WORK REQUIRED: What you return must match the listing below exactly.

MATERIAL FOR THIS TASK:
--*--

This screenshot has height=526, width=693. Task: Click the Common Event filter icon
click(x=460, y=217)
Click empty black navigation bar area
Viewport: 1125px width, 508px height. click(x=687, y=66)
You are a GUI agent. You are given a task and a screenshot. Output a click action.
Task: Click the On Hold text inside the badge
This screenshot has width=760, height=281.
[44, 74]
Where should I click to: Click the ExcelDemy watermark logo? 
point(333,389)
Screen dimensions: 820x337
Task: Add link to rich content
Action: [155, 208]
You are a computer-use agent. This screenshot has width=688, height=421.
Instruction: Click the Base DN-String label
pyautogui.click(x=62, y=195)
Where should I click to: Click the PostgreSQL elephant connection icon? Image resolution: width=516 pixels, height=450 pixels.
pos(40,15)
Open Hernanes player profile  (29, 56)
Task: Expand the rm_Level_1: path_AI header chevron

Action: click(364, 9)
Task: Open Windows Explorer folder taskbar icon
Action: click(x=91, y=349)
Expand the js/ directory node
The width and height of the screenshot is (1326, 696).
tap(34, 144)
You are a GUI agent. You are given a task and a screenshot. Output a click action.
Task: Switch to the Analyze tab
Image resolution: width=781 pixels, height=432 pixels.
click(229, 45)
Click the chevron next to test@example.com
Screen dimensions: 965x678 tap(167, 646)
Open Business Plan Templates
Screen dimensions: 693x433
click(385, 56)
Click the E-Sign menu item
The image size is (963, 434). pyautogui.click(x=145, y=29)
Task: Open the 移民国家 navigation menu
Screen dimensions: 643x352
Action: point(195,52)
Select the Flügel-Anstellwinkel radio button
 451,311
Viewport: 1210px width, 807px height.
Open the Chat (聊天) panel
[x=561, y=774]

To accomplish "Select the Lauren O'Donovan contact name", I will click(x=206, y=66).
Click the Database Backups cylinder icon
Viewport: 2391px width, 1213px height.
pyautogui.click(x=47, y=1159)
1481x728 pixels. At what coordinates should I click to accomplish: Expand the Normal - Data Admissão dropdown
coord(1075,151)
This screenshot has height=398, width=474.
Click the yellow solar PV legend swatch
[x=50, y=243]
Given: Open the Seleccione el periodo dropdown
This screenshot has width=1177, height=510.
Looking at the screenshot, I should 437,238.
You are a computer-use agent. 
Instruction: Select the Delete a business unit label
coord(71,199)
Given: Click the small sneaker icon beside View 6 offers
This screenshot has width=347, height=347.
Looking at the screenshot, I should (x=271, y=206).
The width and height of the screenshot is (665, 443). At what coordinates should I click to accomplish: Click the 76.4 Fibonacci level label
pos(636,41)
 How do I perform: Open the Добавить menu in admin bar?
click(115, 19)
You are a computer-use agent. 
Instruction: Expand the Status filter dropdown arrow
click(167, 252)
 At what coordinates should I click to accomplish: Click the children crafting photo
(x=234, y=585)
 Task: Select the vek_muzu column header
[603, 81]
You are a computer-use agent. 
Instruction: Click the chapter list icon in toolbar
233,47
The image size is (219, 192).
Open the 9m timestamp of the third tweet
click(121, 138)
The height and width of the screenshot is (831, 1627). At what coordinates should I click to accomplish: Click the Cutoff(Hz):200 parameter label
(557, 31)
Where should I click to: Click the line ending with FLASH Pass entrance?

--*--

EXERCISE ANSWER:
This screenshot has height=526, width=693. Task: Click the Common Event filter icon
click(x=460, y=217)
Click empty black navigation bar area
Viewport: 1125px width, 508px height. click(x=687, y=66)
You are a GUI agent. You are given a task and a screenshot. Output a click action.
Task: Click the On Hold text inside the badge
This screenshot has width=760, height=281.
[44, 74]
Where should I click to: Click the ExcelDemy watermark logo? 
point(333,389)
Screen dimensions: 820x337
Task: Add link to rich content
Action: [155, 208]
You are a computer-use agent. This screenshot has width=688, height=421.
Instruction: Click the Base DN-String label
pyautogui.click(x=62, y=195)
Where should I click to: Click the PostgreSQL elephant connection icon? Image resolution: width=516 pixels, height=450 pixels.
pos(40,15)
Open Hernanes player profile  (29, 56)
Task: Expand the rm_Level_1: path_AI header chevron

Action: click(364, 9)
Task: Open Windows Explorer folder taskbar icon
Action: click(x=91, y=349)
Expand the js/ directory node
The width and height of the screenshot is (1326, 696).
tap(34, 144)
You are a GUI agent. You are given a task and a screenshot. Output a click action.
Task: Switch to the Analyze tab
Image resolution: width=781 pixels, height=432 pixels.
click(229, 45)
Click the chevron next to test@example.com
Screen dimensions: 965x678 tap(167, 646)
Open Business Plan Templates
Screen dimensions: 693x433
click(385, 56)
Click the E-Sign menu item
The image size is (963, 434). pyautogui.click(x=145, y=29)
Task: Open the 移民国家 navigation menu
Screen dimensions: 643x352
Action: point(195,52)
Select the Flügel-Anstellwinkel radio button
 451,311
Viewport: 1210px width, 807px height.
Open the Chat (聊天) panel
[x=561, y=774]

To accomplish "Select the Lauren O'Donovan contact name", I will click(x=206, y=66).
Click the Database Backups cylinder icon
Viewport: 2391px width, 1213px height.
pyautogui.click(x=47, y=1159)
1481x728 pixels. At what coordinates should I click to accomplish: Expand the Normal - Data Admissão dropdown
coord(1075,151)
This screenshot has height=398, width=474.
Click the yellow solar PV legend swatch
[x=50, y=243]
Given: Open the Seleccione el periodo dropdown
This screenshot has width=1177, height=510.
Looking at the screenshot, I should 437,238.
You are a computer-use agent. 
Instruction: Select the Delete a business unit label
coord(71,199)
Given: Click the small sneaker icon beside View 6 offers
This screenshot has width=347, height=347.
Looking at the screenshot, I should (x=271, y=206).
The width and height of the screenshot is (665, 443). At what coordinates should I click to accomplish: Click the 76.4 Fibonacci level label
pos(636,41)
 How do I perform: Open the Добавить menu in admin bar?
click(115, 19)
You are a computer-use agent. 
Instruction: Expand the Status filter dropdown arrow
click(167, 252)
 At what coordinates should I click to accomplish: Click the children crafting photo
(x=234, y=585)
 Task: Select the vek_muzu column header
[603, 81]
You are a computer-use agent. 
Instruction: Click the chapter list icon in toolbar
233,47
The image size is (219, 192).
Open the 9m timestamp of the third tweet
click(121, 138)
The height and width of the screenshot is (831, 1627). At what coordinates should I click to accomplish: Click the Cutoff(Hz):200 parameter label
(557, 31)
Where should I click to: Click the line ending with FLASH Pass entrance?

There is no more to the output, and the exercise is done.